Before him, standing before a rack of strange equipment, stood something utterly alien. It was tall, so big he didn’t know how they could have missed it the previous night. It was segmented into multiple overlapping chambers, much like a beetle. It also had antenna on its forehead—if head was the correct word, and it waved several tiny ‘hands’ around as it clicked.
Restraining the desire to gasp, Otis retreated, backing out before he was discovered. Once out of the adjacent room, he scurried back out, wiggling as fast as he’d go. Clear of the fissure, he stood.
“Damn. That’s the weirdest thing I’ve ever seen.” “That’s what happened to the curious cat,” he reminded himself. “It got et’ by aliens.” “Sorry, but the cat was brought back again by curiosity,” he corrected himself, glancing back. “Are you suggesting we go back? Are you nuts? There’s no telling what it might do to us. A better course would be to run home and call the dang police.”

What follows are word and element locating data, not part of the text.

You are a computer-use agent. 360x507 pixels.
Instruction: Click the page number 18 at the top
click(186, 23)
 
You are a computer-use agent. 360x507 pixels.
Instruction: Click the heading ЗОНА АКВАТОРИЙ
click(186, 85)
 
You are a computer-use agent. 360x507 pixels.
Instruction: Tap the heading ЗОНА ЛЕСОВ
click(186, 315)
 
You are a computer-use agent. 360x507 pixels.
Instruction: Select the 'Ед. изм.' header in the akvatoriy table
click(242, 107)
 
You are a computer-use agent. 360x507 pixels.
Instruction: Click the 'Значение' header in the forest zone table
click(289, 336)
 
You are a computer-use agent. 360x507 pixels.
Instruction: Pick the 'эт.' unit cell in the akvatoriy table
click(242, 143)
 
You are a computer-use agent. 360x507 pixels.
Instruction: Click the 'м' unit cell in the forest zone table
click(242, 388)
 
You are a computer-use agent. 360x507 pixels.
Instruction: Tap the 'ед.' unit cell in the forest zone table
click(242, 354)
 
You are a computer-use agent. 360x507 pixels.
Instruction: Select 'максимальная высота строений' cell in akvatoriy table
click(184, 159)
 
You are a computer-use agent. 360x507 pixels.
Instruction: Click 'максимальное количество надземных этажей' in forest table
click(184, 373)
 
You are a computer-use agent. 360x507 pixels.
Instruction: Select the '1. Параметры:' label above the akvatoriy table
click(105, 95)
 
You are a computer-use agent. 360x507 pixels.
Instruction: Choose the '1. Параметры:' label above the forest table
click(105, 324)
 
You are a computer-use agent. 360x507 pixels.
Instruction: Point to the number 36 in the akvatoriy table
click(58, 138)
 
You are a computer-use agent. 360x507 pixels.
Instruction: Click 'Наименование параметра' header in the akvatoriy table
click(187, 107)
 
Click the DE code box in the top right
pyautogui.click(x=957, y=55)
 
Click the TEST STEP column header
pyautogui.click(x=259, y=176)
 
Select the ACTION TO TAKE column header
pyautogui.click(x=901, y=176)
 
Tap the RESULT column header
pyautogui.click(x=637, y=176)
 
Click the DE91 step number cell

Otis considered that, unmoving. “That’s exactly what happened when we were visited by aliens years ago. The government scrambled to capture and imprison them, and now we’re constrained from ever reaching the stars. But one man took it on himself to help them out. Not only weren’t they dangerous, but he’s now a star traveler, representing humanity to unknown worlds.” He glanced around, trying to see any signs of artifacts. “Clearly, it’s intelligent. If it was bloodthirsty, it could have picked someone at random without sneaking around. No, a better explanation is that it’s here to observe us.” “This isn’t like the others,” he reminded himself. “Maybe, but we don’t know if those were the only ones on that one ship. There’s also a good chance the nearest ship available for the return trip would be from another species. But that doesn’t make them dangerous. With all its equipment, they’ve got to be observing us. That implies curiosity and a desire to see how we react to each other, rather than what we taste like.” He hesitated for a moment, before turning back. “I’m going in. Someone has to present a brave front, just like we did before. If I call in the government, we’ll have a repeat of the disaster from last time we had visitors.”
“You’re nuts!” he said, though he didn’t try to dissuade himself.
He moved slower while returning, being doubly cautious. He spent the time considering everything he’d observed, as limited as it was. This time, when he stepped into the large room, he stood his ground, despite his heart beating like a Congo drum. The creature was still busy, still facing the wall of instruments, its arms handling multiple objects at the same time. Without daring to breathe, Otis watched as it worked, clearly concentrating so intently it hadn’t noticed him. It seemed distracted, making its odd distinctive chatter. Then, waving an arm theatrically, it turned and saw him, its chitterings halting abruptly.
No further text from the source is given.